## Task details
Repeat every line that appears below, with nothing altered.

## Records shown
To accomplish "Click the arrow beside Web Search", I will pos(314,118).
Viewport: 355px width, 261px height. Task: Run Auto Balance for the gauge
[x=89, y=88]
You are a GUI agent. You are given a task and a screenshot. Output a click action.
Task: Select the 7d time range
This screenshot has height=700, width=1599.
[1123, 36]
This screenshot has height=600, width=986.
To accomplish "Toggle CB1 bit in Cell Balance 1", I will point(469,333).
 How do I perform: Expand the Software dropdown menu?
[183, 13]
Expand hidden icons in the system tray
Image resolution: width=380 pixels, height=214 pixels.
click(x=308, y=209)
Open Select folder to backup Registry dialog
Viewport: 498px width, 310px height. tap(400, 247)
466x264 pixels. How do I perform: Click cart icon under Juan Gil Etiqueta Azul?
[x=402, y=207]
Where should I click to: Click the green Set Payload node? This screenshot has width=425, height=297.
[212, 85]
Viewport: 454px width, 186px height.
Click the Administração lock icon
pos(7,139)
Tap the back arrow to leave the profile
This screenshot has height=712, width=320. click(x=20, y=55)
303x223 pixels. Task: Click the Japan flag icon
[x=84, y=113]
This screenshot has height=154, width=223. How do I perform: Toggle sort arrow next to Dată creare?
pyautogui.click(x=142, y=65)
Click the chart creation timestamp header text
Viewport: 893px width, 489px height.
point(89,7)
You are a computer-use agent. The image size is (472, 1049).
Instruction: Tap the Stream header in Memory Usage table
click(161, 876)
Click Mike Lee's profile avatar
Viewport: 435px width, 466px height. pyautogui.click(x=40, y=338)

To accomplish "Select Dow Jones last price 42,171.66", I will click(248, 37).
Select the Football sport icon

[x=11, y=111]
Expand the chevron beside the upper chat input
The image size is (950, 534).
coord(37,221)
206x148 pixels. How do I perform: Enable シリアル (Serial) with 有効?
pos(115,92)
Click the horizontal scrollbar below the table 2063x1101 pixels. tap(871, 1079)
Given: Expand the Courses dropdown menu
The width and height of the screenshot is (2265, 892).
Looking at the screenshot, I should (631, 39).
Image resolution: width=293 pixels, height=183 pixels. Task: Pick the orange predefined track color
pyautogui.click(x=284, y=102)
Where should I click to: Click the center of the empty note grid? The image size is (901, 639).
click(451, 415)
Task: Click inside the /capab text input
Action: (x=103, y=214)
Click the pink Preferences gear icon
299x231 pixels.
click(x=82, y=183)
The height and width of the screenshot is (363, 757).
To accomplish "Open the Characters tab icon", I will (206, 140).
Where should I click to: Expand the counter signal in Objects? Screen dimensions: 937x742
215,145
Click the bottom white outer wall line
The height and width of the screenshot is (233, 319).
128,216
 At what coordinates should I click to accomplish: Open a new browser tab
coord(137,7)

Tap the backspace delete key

## Task response
To accomplish "Click the arrow beside Web Search", I will pos(314,118).
Viewport: 355px width, 261px height. Task: Run Auto Balance for the gauge
[x=89, y=88]
You are a GUI agent. You are given a task and a screenshot. Output a click action.
Task: Select the 7d time range
This screenshot has height=700, width=1599.
[1123, 36]
This screenshot has height=600, width=986.
To accomplish "Toggle CB1 bit in Cell Balance 1", I will point(469,333).
 How do I perform: Expand the Software dropdown menu?
[183, 13]
Expand hidden icons in the system tray
Image resolution: width=380 pixels, height=214 pixels.
click(x=308, y=209)
Open Select folder to backup Registry dialog
Viewport: 498px width, 310px height. tap(400, 247)
466x264 pixels. How do I perform: Click cart icon under Juan Gil Etiqueta Azul?
[x=402, y=207]
Where should I click to: Click the green Set Payload node? This screenshot has width=425, height=297.
[212, 85]
Viewport: 454px width, 186px height.
Click the Administração lock icon
pos(7,139)
Tap the back arrow to leave the profile
This screenshot has height=712, width=320. click(x=20, y=55)
303x223 pixels. Task: Click the Japan flag icon
[x=84, y=113]
This screenshot has height=154, width=223. How do I perform: Toggle sort arrow next to Dată creare?
pyautogui.click(x=142, y=65)
Click the chart creation timestamp header text
Viewport: 893px width, 489px height.
point(89,7)
You are a computer-use agent. The image size is (472, 1049).
Instruction: Tap the Stream header in Memory Usage table
click(161, 876)
Click Mike Lee's profile avatar
Viewport: 435px width, 466px height. pyautogui.click(x=40, y=338)

To accomplish "Select Dow Jones last price 42,171.66", I will click(248, 37).
Select the Football sport icon

[x=11, y=111]
Expand the chevron beside the upper chat input
The image size is (950, 534).
coord(37,221)
206x148 pixels. How do I perform: Enable シリアル (Serial) with 有効?
pos(115,92)
Click the horizontal scrollbar below the table 2063x1101 pixels. tap(871, 1079)
Given: Expand the Courses dropdown menu
The width and height of the screenshot is (2265, 892).
Looking at the screenshot, I should (631, 39).
Image resolution: width=293 pixels, height=183 pixels. Task: Pick the orange predefined track color
pyautogui.click(x=284, y=102)
Where should I click to: Click the center of the empty note grid? The image size is (901, 639).
click(451, 415)
Task: Click inside the /capab text input
Action: (x=103, y=214)
Click the pink Preferences gear icon
299x231 pixels.
click(x=82, y=183)
The height and width of the screenshot is (363, 757).
To accomplish "Open the Characters tab icon", I will (206, 140).
Where should I click to: Expand the counter signal in Objects? Screen dimensions: 937x742
215,145
Click the bottom white outer wall line
The height and width of the screenshot is (233, 319).
128,216
 At what coordinates should I click to accomplish: Open a new browser tab
coord(137,7)

Tap the backspace delete key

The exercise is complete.